Marina Pavido: Wie kam es zur Idee, Sonne zu drehen?

Kurdwin Ayub: Vor einiger Zeit habe ich im Internet eine Girlband gefunden, die muslimische Lieder auf Englisch sang und bereits ein breites Publikum hatte. Ich wollte einen Dokumentarfilm über sie machen, ich habe versucht, sie zu kontaktieren, aber sie haben nicht geantwortet, also habe ich beschlossen, meine eigene Geschichte zu schreiben. Natürlich sind im Laufe der Jahre immer wieder neue Ideen aufgetaucht, die mich oft betreffen. Es ist also eine fiktive Geschichte, die gleichzeitig teilweise meine Gefühlswelt widerspiegelt.

M. P.: Könntest du uns mehr über den Charakter von Yesmin erzählen?

K. A.: Ich könnte sagen, dass Yesmin eine Art Mischung aus mir und meiner Schwester ist. Das ist zweifelsohne eine lustige Sache.
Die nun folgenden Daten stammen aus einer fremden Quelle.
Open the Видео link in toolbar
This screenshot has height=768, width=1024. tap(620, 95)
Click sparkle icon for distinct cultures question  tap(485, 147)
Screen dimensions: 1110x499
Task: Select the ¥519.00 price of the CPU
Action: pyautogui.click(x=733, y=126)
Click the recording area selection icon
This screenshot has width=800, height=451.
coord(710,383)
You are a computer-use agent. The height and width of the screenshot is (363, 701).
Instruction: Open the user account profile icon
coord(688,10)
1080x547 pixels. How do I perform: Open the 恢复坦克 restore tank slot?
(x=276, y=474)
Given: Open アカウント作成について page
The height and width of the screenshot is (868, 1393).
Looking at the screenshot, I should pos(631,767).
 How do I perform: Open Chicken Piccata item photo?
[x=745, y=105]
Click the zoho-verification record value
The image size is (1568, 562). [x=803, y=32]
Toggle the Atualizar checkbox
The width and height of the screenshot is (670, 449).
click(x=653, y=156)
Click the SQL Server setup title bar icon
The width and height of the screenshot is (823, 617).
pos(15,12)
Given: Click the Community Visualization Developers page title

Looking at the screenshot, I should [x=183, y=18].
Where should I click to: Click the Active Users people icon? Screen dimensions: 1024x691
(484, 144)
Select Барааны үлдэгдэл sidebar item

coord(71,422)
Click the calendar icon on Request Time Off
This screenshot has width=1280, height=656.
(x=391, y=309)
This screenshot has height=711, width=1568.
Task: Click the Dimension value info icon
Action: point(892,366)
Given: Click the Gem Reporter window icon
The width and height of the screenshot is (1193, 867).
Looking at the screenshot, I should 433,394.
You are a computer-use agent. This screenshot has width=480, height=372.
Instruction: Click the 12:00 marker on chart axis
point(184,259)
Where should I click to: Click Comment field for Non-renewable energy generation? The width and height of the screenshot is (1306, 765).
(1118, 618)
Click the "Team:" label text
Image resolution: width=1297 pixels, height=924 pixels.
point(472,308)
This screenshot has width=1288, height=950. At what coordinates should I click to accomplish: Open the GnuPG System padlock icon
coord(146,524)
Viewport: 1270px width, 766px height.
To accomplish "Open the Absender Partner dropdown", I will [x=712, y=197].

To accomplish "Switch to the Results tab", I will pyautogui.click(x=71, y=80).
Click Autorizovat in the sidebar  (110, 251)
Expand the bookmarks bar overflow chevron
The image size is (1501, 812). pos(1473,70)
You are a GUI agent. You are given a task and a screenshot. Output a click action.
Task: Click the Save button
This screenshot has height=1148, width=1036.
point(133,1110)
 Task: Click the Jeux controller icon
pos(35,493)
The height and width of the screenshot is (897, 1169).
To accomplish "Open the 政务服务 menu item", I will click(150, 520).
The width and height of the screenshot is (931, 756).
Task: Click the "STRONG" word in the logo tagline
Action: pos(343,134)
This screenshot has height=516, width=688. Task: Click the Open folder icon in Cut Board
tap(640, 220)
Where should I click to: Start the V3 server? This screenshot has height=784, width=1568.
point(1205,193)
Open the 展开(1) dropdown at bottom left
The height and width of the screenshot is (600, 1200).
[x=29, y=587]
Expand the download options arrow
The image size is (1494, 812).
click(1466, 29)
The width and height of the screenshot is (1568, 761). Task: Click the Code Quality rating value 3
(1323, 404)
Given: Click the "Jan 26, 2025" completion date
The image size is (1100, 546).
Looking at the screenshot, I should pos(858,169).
Gleichzeitig hat die Schauspielerin, die sie gespielt hat (Melina Benli), ihr auch einige ihrer eigenen Züge ihrer Persönlichkeit gegeben. Normalerweise arbeite ich mit LaiendarstellerInnen, die eine bemerkenswerte Persönlichkeit haben. Das finde ich auch für die Geschichte sehr wichtig. Yesmin ist im Grunde eine Mischung aus mir, meiner Schwester, meiner Welt und der Schauspielerin, die sie spielt. Sie lebt in einer Welt, in der ihr ihre Identität bereits „zugewiesen“ wurde, aber als ihre Freundinnen sich ihrer Welt immer näher fühlen, beginnt sie, sich selbst in Frage zu stellen. Damit beginnt ein Prozess der Selbsterkenntnis, der sie oft nervös und verwirrt macht. Es war mir immer wichtig, dass ihre Figur sehr menschlich ist, mit ihren Schwächen und Zweifeln.

M. P.: Dein Regieansatz ist sehr interessant. Wie wurdest du von der Sprache der sozialen Medien beeinflusst?

K. A.: Ich bin in einer Welt aufgewachsen, in der soziale Medien und Smartphones eine immer wichtigere Rolle in unserem Leben gespielt haben. Ich habe mich schon immer für das Thema soziale Medien interessiert, wie jeder damit aussehen will, wie man sich anderen präsentieren will und wie man mit diesen neuen Medien Kunst schaffen kann. Soziale Medien haben schon immer eine zentrale Rolle in meinen kreativen Prozessen gespielt. Und ohne soziale Medien kann man heute keine Geschichte über Jugendliche erzählen (lacht).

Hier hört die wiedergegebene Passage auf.